◆ **Extracted text**:
## START

ConvTranspose2d Explained: Learnable Upsampling in PyTorch
In deep learning, we spend a lot of time shrinking feature maps — pooling layers and strided convolutions reduce spatial dimensions to extract high-level features. But what happens when you need to go the other direction?
Tasks like semantic segmentation, image generation, and autoencoders all need to increase spatial resolution at some point. That is where ConvTranspose2d comes in.
This post breaks down exactly how it works, why the parameters behave differently than you might expect, and how to use it correctly in practice.
Who is this for? If you understand how a regular Conv2d works (kernel, stride, padding), you have everything you need. I will build up from there — no prior knowledge of transposed convolutions required.
The Problem: How Do You Upsample?
A standard Conv2d with stride=2 halves your spatial dimensions. Going from a 12x12 feature map to 6x6 is straightforward. But going from 6x6 back to 12x12? That is the upsampling problem.
There are a few options:
| Method | Learnable? | Quality |
|---|---|---|
| Nearest-neighbor interpolation | No | Blocky artifacts |
| Bilinear interpolation | No | Smooth but fixed |
ConvTranspose2d | Yes | Network learns the best upsampling |
The key advantage of ConvTranspose2d is that it introduces learnable parameters into the upsampling step. Instead of using a fixed interpolation formula, the network figures out the best way to expand spatial dimensions during training.
How ConvTranspose2d Actually Works
Despite the name "deconvolution" that floats around in older papers, this is not a true mathematical inverse of convolution. The accurate mental model has two steps [3]:
Step 1: Insert Zeros
Between every input element, insert zeros along both spatial dimensions. The number of zeros inserted is controlled by stride.
Input (2x2): After zero-insertion (stride=2):
1 2 1 0 2
3 4 0 0 0
3 0 4
Step 2: Apply a Standard Convolution
A regular convolution kernel slides over this expanded tensor. The kernel learns how to fill in the gaps — which is what makes it superior to fixed upsampling methods.
The result: the output is spatially larger than the input. When stride=2, each input element "spreads" its influence across a 2x2 region in the output.
Intuition: Think of it as each input pixel getting "multiplied" by the full kernel and placed into the output grid. Where regions overlap, the values are summed. This is exactly the mechanic Andrew Ng demonstrates in his U-Net lecture [2].
Why Is It Called "Transposed" Convolution?
The name comes from linear algebra [3]. If we express a regular convolution as matrix multiplication:
Y = C · X (forward convolution)

## END

◆ **Challenges**:
(a) In the ConvTranspose2d post, condense the paragraph beginning "The key advantage of ConvTranspose2d" into a short bulleted list that keeps its main facts.
(b) Write the next part of the ConvTranspose2d post, picking up right after its forward convolution equation.

◆ **Dataset excerpt**:

## START

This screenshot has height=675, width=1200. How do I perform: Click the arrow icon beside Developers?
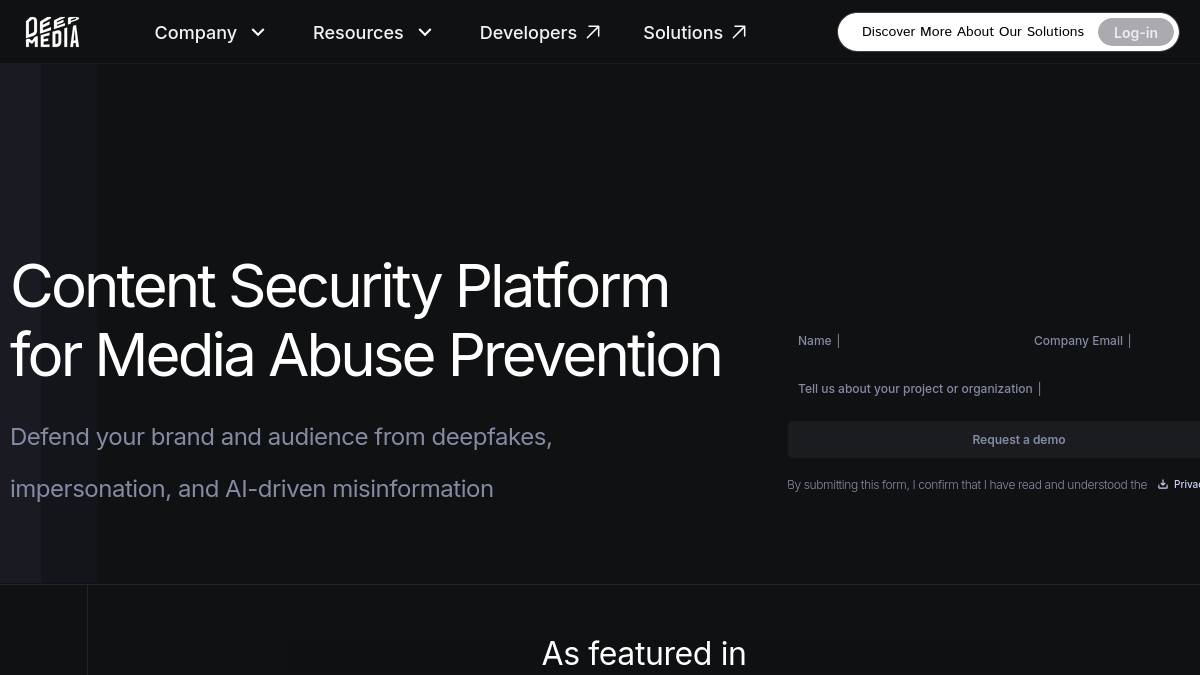coord(593,32)
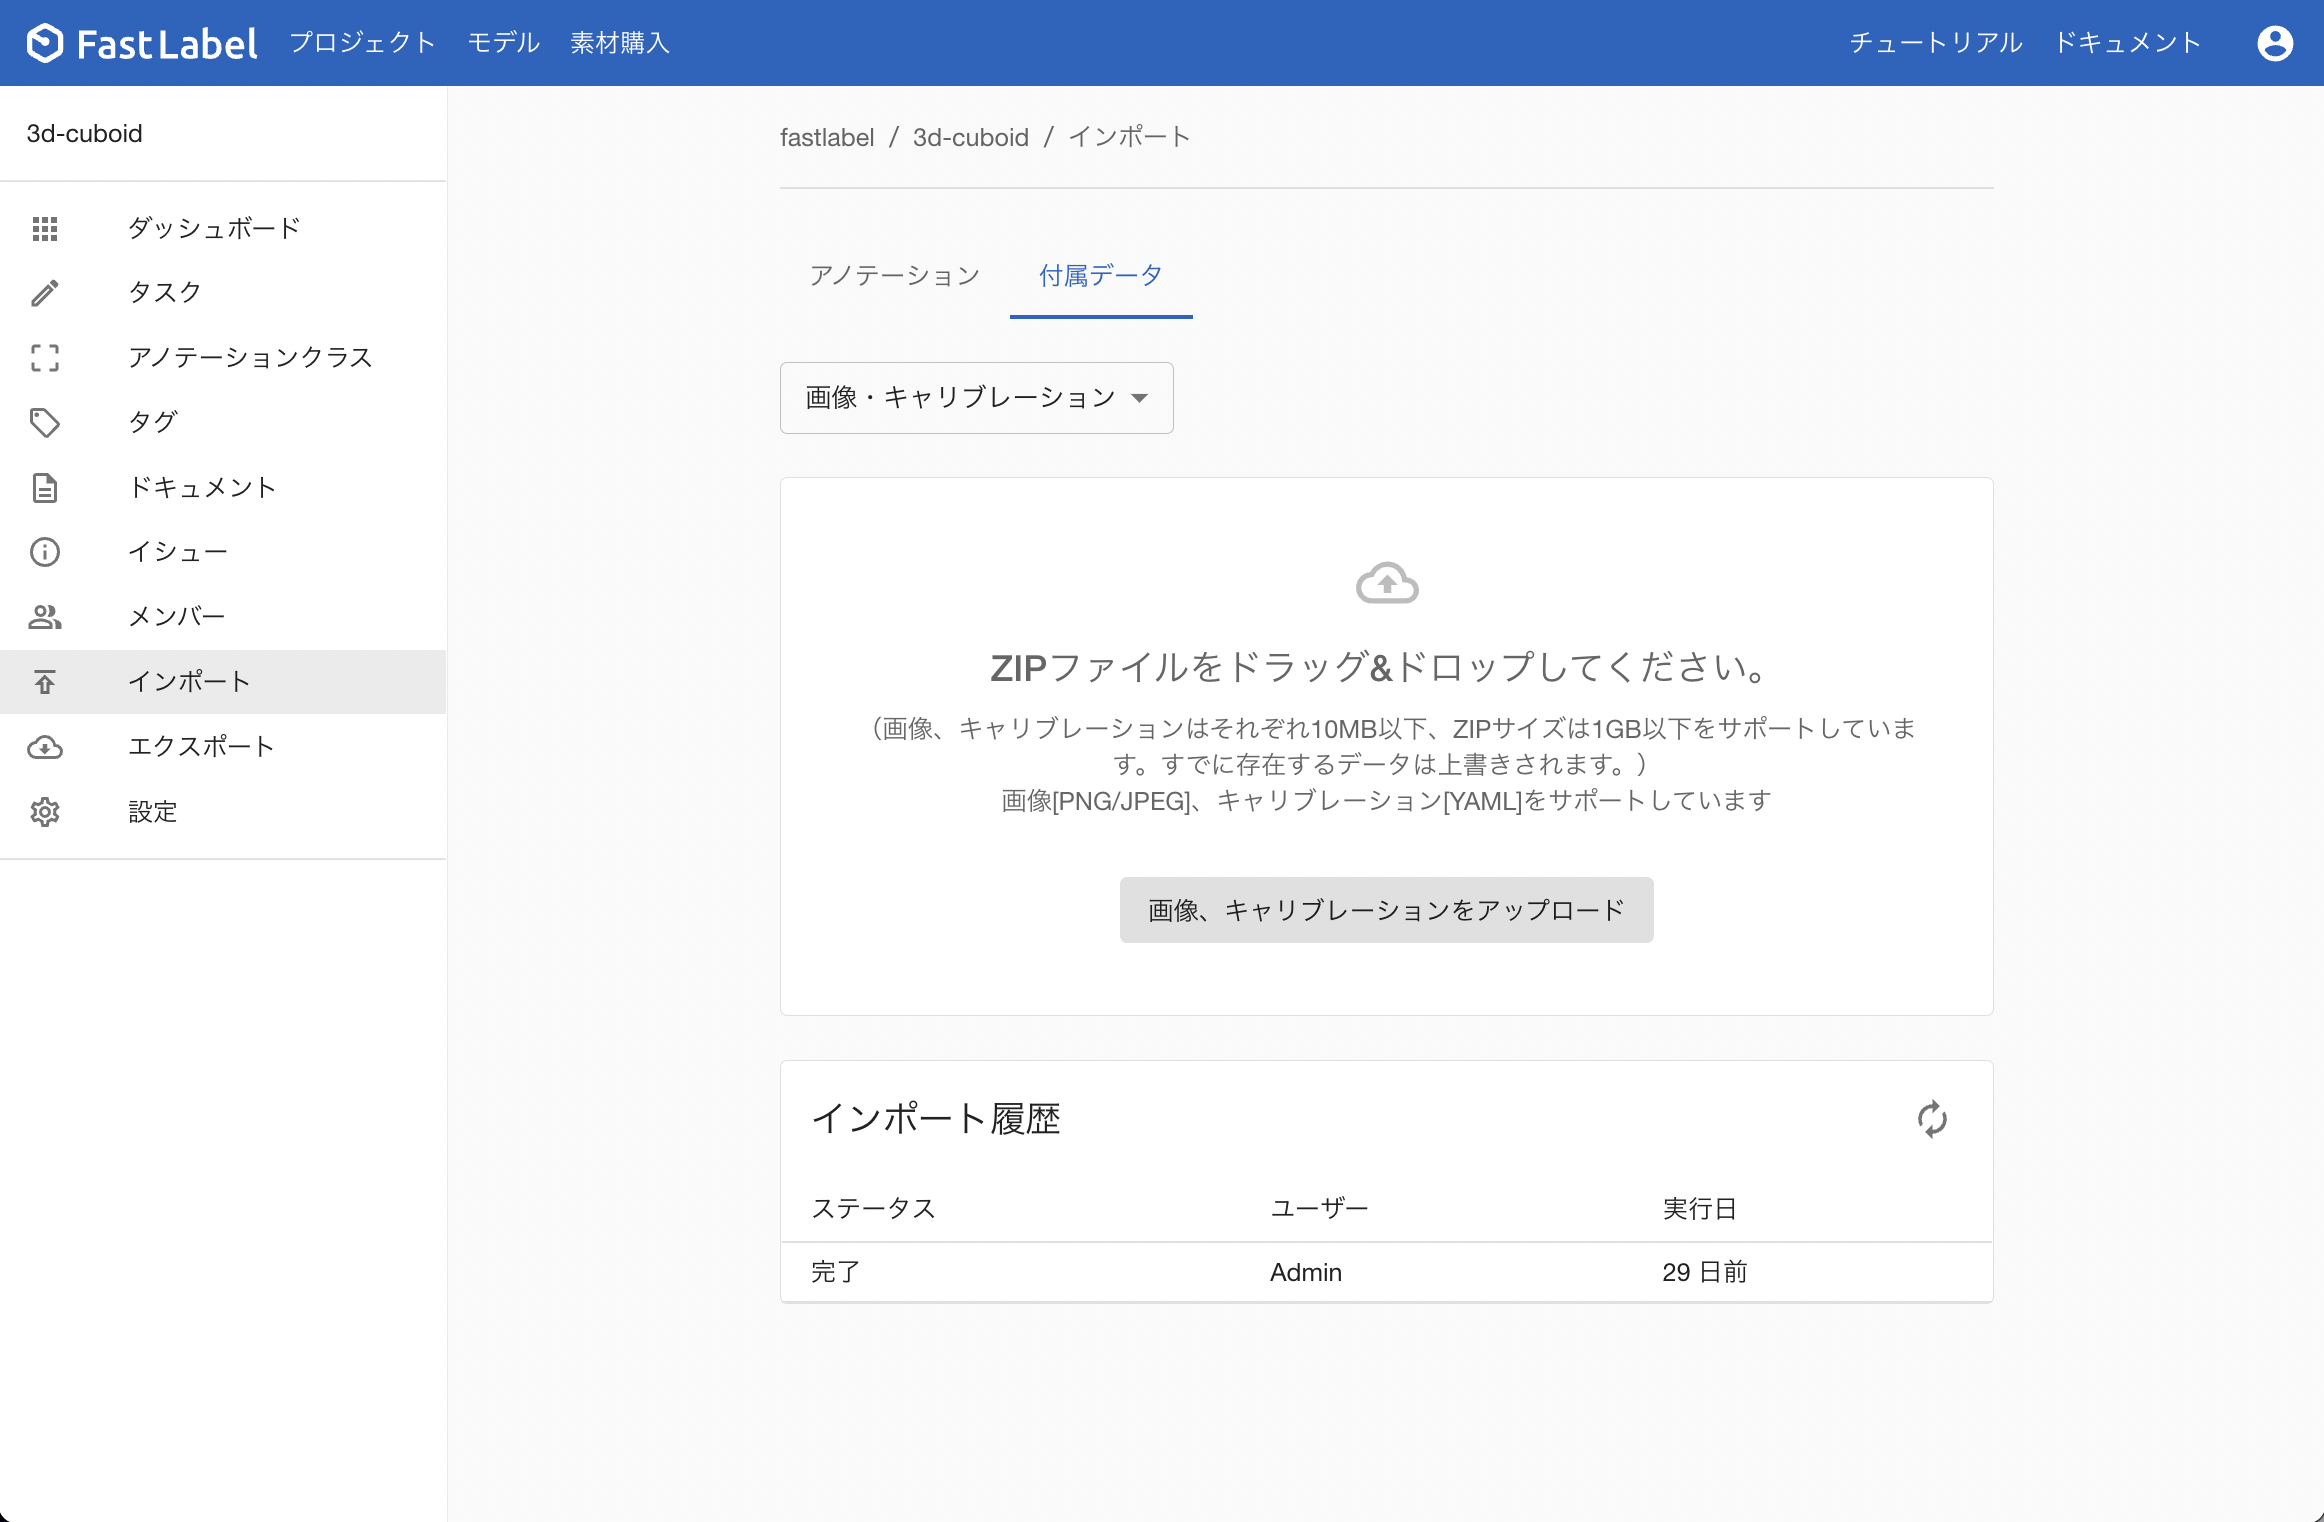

## END

◆ **Outputs**:
(a)
- ConvTranspose2d adds learnable parameters to the upsampling step.
- It does not rely on a fixed interpolation formula.
- During training, the network learns the best way to expand spatial dimensions.

(b)
where C is the convolution matrix derived from the kernel, then the transposed convolution computes:
X̂ = Cᵀ · Y (transposed convolution)
It uses the transpose of the convolution matrix. This is important to understand:
- It reverses the shape transformation (if Conv2d maps 12x12 to 6x6, ConvTranspose2d maps 6x6 back to 12x12)
- It does NOT reverse the values (you do not get the original input back)
A Conv2d and a ConvTranspose2d with identical parameters are inverses in terms of shape, not content. For a thorough visual walkthrough of this relationship, see [4].
The Output Size Formula
This is where most people get tripped up. The output height (and similarly width) is [1]:
H_out = (H_in - 1) x stride - 2 x padding + dilation x (kernel_size - 1) + output_padding + 1
That looks intimidating, so let's walk through a concrete example.
Example: The Most Common Configuration
kernel_size=3, stride=2, padding=1 with an input of height 6:
H_out = (6 - 1) x 2 - 2 x 1 + 1 x (3 - 1) + 0 + 1
= 10 - 2 + 2 + 0 + 1
= 11
Wait — we wanted 12, not 11. This is the shape ambiguity problem, and it is solved by output_padding:
H_out = (6 - 1) x 2 - 2 x 1 + 1 x (3 - 1) + 1 + 1
= 10 - 2 + 2 + 1 + 1
= 12 ✓
Common trap: Multiple input shapes can produce the same Conv2d output, so when reversing direction there is inherent ambiguity. Always verify your output shape with the formula or use output_size in the forward pass (shown below).
The Padding Gotcha
This catches almost everyone the first time.
In Conv2d, padding adds zeros around the input, making the output larger.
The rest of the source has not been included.